Given text:
• • • •

Ask HN: What is your company architecture? - donutdan4114

The company I work for is going through some big shifts right now. 
Changing of department heads and structures, etc.<p>It is a web development agency, with client services, project management, development, and some office admins.
I am curious what structures you guys have experience with.<p>What works well?
What doesn't work?
How many managers are there, what are their jobs?
What is the reporting structure like, who reports to who?
Who is accountable for what?
Processes that work? Scrum, agile, sprints, Kanban, JIT, etc?<p>Other thoughts welcome!
======
factorialboy
Here's what you do (IMVHO):

Step 1: Broadly define isolated units of work. This can be per project, per
customer, per account, per whatever. An isolated continuous effort can also be
called a unit of work (for example lead generation, sales etc.) The underlying
idea here is to define teams. These will be cross-functional teams
(programmers, designers, testers, marketers, managers, analysts etc. all put
in one team).

• • • •

Actions to take:
A - In the company architecture thread, why does the reply's Step 1 call for broadly defining isolated units of work? Answer in one to three sentences.
B - Pick up the company architecture thread after its last line and keep writing it.

• • • •

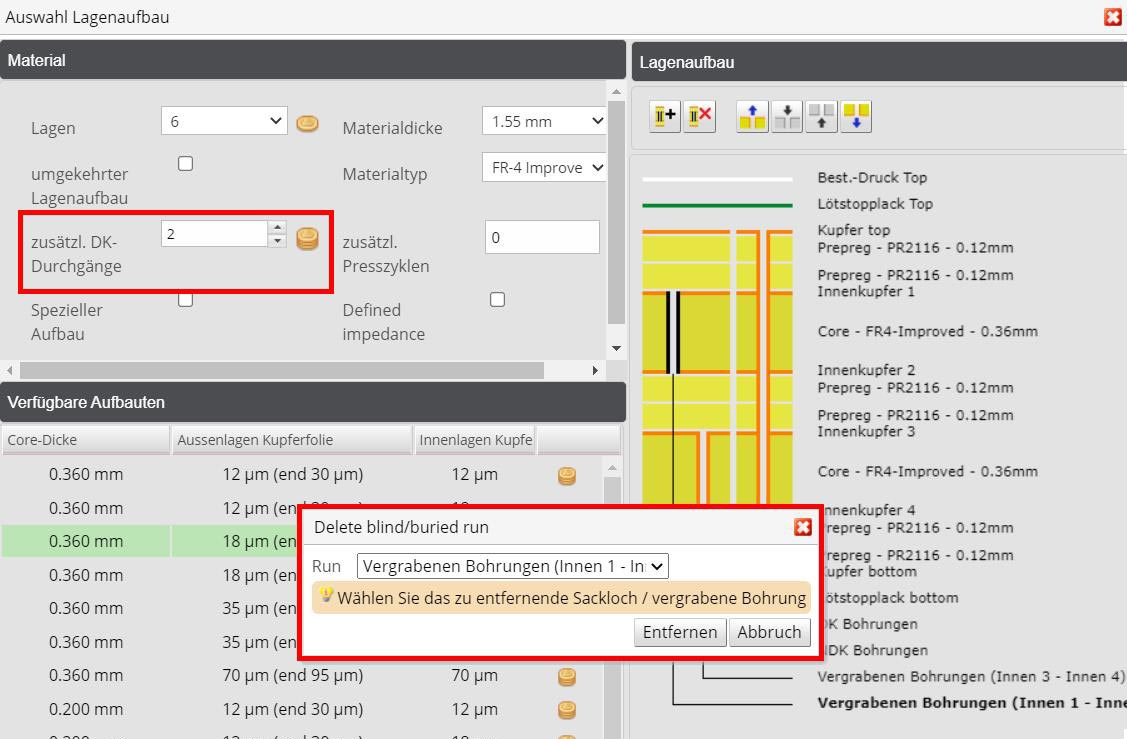Click the coin icon next to Lagen dropdown

coord(307,123)
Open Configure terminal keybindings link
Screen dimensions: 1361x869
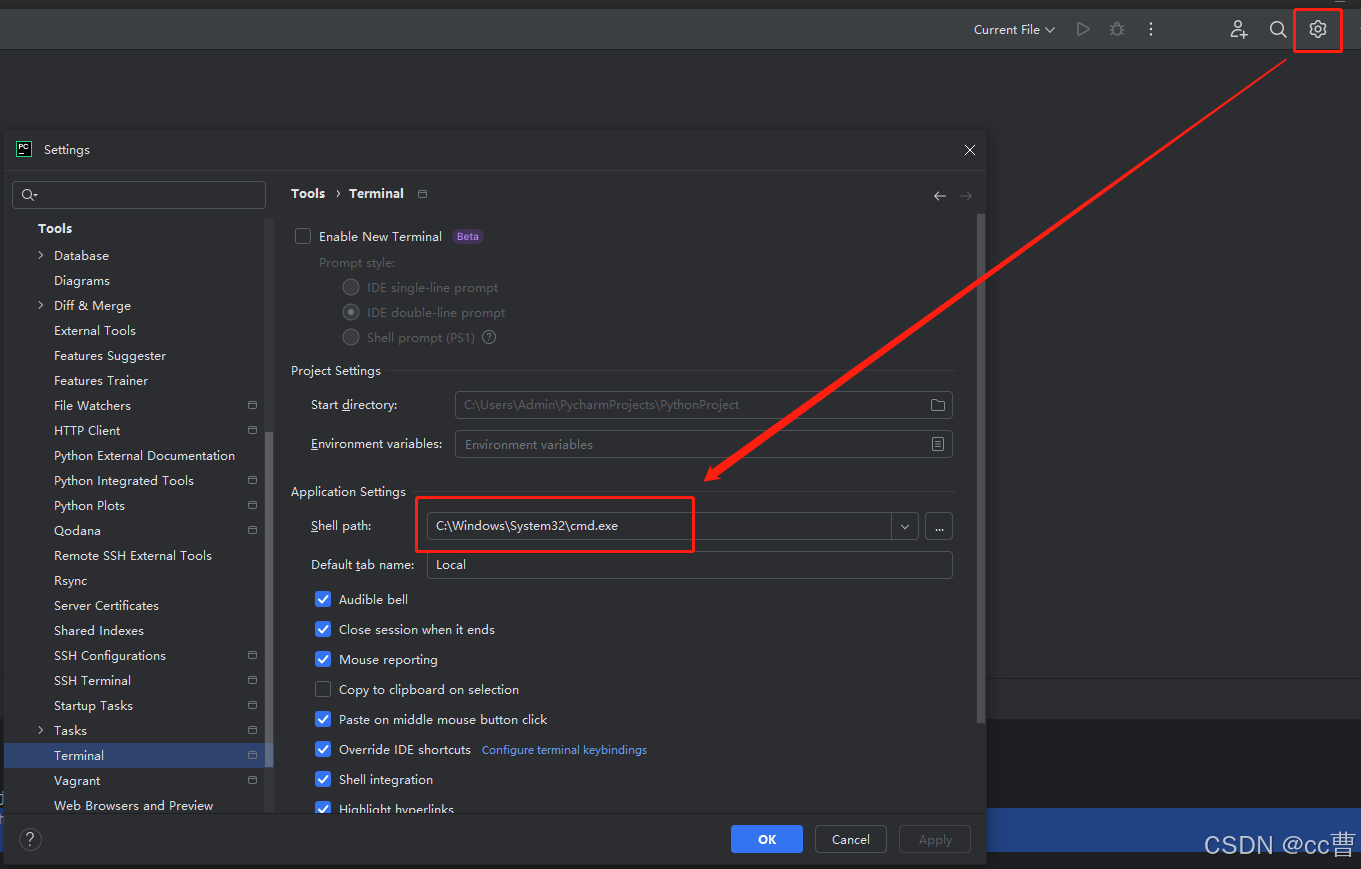point(564,749)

• • • •

Responses for each task:
A - The underlying idea is to define teams. Each unit of work gets its own cross-functional team, with programmers, designers, testers, marketers, managers, analysts and others all put in one team.

B -
Completion criteria:

\-- You have defined all the activities your organization does \-- You have a
fairly good idea who does them. It is okay if a small minority of people are
part of two or more teams.

Step 2: These teams will largely be self managed. Company does not tell them
how the work. Instead let the team decide. The team must be answerable to
itself. And make sure your team has mentors who understand the concept of
self-management and self-accountability.

Simplest example is the morning standup / scrum meeting. For instance in my
team every morning at 10 am everybody shows up an a specific spot in our
office. The last person to arrive starts the meeting by telling the rest of
the team what he did yesterday, what he did today, if he needs any help in his
activity. Then the next person gives the team and so on. At the end, everyone
in the team has a rough grasp of what's been going on and what they will work
on today.

As a lazy slacker, I am pressured to work because I am answerable to my team.
As an egoic fool, I would like to accomplish a lot because I get to brag to my
team.

Step 3: Backlog. Always have a prioritized list of what each team must do.
This is the backlog. The backlog can be groomed by the manager / sales /
analyst / customer rep or everyone together. Each team has a ordered backlog,
and each team member can pick work from that list.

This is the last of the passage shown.